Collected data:
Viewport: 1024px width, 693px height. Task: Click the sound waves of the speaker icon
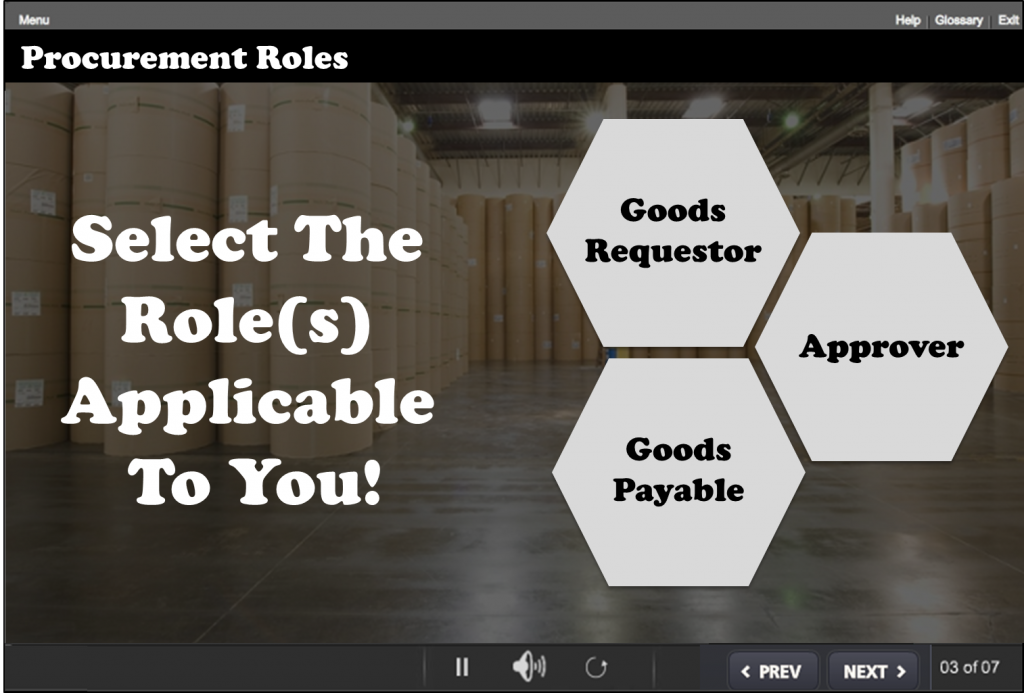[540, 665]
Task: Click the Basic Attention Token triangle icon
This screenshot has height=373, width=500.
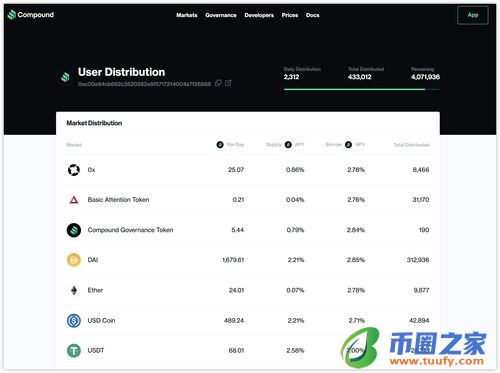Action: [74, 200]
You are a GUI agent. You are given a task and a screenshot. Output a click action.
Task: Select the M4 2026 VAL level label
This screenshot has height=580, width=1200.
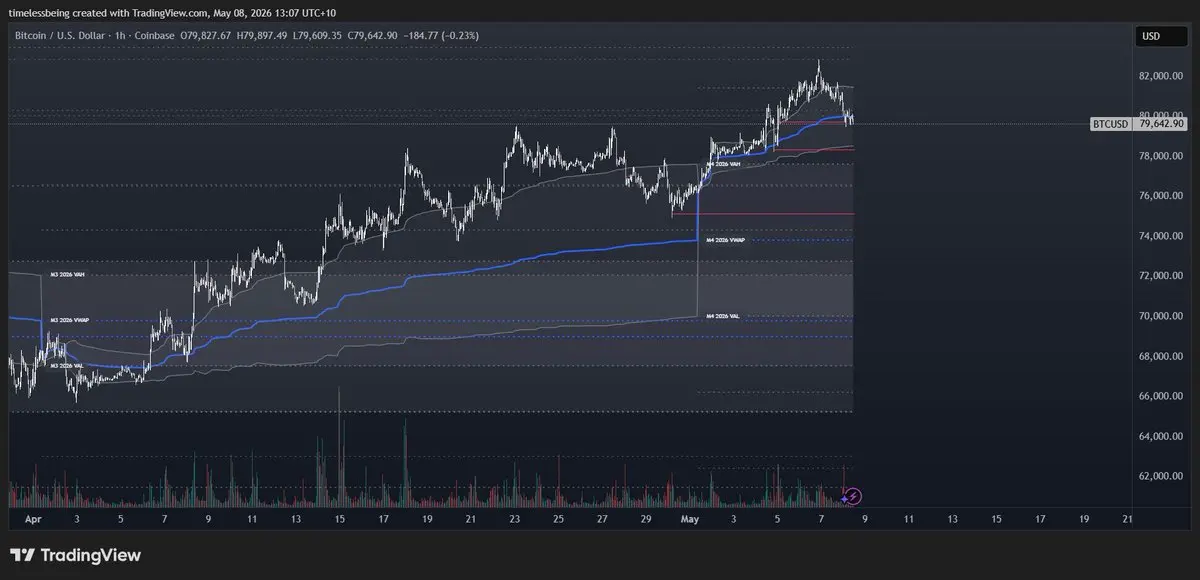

**Task brief:**
Return only the lines from the line containing "You are a GUI" through the last line of the records above, both ends included, exactly as written, leaving pictures out.

**Written answer:**
You are a GUI agent. You are given a task and a screenshot. Output a click action.
Task: Select the M4 2026 VAL level label
This screenshot has height=580, width=1200.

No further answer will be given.